BEGIN Supplied text

The processor is further configured to: perform noise and/or character removal processing on the station logo area.
The processor is further configured to: obtain a video frame image sequence from a preset area of a video comprising the CCTV station logo, perform edge extraction on various video frame images, composite edges of the various video frame images, obtain a minimum external matrix of a composited edge, separately segment the various video frame images according to the minimum external matrix, and composite the segmented images in a weighted average way to obtain the station logo area.
The processor is further configured to: perform binarization processing on a digit portion and a background portion in the digit area, and delete interference information from the binarized digit area.
According to the method and the device for digit separation provided by the present disclosure, the sliding template matching method is not required; instead, the station logo area and the position information of the station logo area are obtained; the position information of the digit area is determined according to the position relation between the station logo area and the digit area, and the position information of the station logo area; and the station logo area is then segmented according to the position information of the digit area to obtain the digit area. In such a manner, the digit separation can be realized simply, and the efficiency of separation is improved.

BRIEF DESCRIPTION OF THE DRAWINGS

FIG. 1 is a flow diagram of a method for digit separation of one embodiment of the present disclosure.

FIG. 2 is a flow diagram of a method for digit separation of another embodiment of the present disclosure.

FIG. 3 is station logo example drawing of CCTV1.

FIG. 4 is station logo example drawing of CCTV2.

FIG. 5 is station logo example drawing of CCTV3.

FIG. 6 is an example drawing of a gray image including the station logo of CCTV1.

FIG. 7 is an example drawing of a digit area after digit separation is performed on the gray image as shown in FIG. 6.

FIG. 8 is an example drawing of a gray image including the station logo of CCTV5.

FIG. 9 is an example drawing of a digit area after digit separation is performed on the gray image as shown in FIG. 8.

FIG. 10 is an example drawing of a gray image including the station logo of CCTV8.

FIG. 11 is an example drawing of a digit area after digit separation is performed on the gray image as shown in FIG. 10.

FIG. 12 is an example drawing of a gray image including the station logo of CCTV15.

FIG. 13 is an example drawing of a digit area after digit separation is performed on the gray image as shown in FIG. 12.

FIG. 14 is a structure block diagram of a device for digit separation of one embodiment of the present disclosure.

END Supplied text
BEGIN Available data

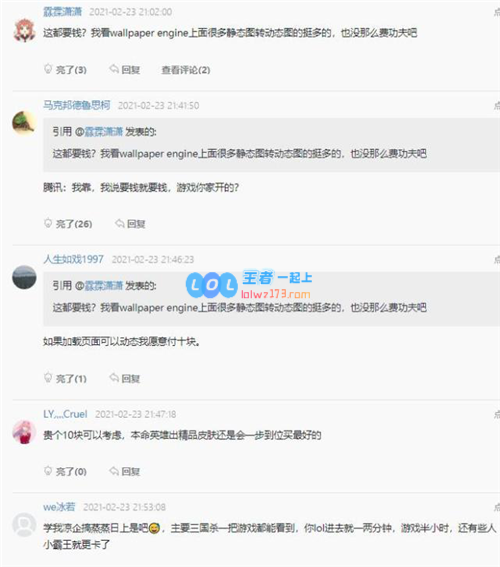Click the first commenter's red-haired avatar
Screen dimensions: 500x567
(24, 30)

END Available data

▸ Exercises to complete:
**a.** Answer these from the digit-separation excerpt:
(i) Which CCTV station logo is in the gray image of FIG. 8?
(ii) Which method does the disclosure say is not required?
(iii) What processing is performed on the digit portion and background portion in the digit area?
**b.** Turn the paragraph of the digit-separation excerpt that begins "According to the method and the device for digit separation" into a short list that keeps its main facts.
The data that accompanies the digit-separation excerpt is separate material.

▸ Solved tasks:
**a.**
(i) CCTV5
(ii) The sliding template matching method
(iii) Binarization processing

**b.**
- Sliding template matching is not needed.
- The station logo area and its position information are obtained.
- The digit area's position is determined from the position relation between the station logo area and the digit area, together with the station logo area's position information.
- The station logo area is segmented according to the digit area's position to obtain the digit area.
- Digit separation becomes simple, and separation efficiency improves.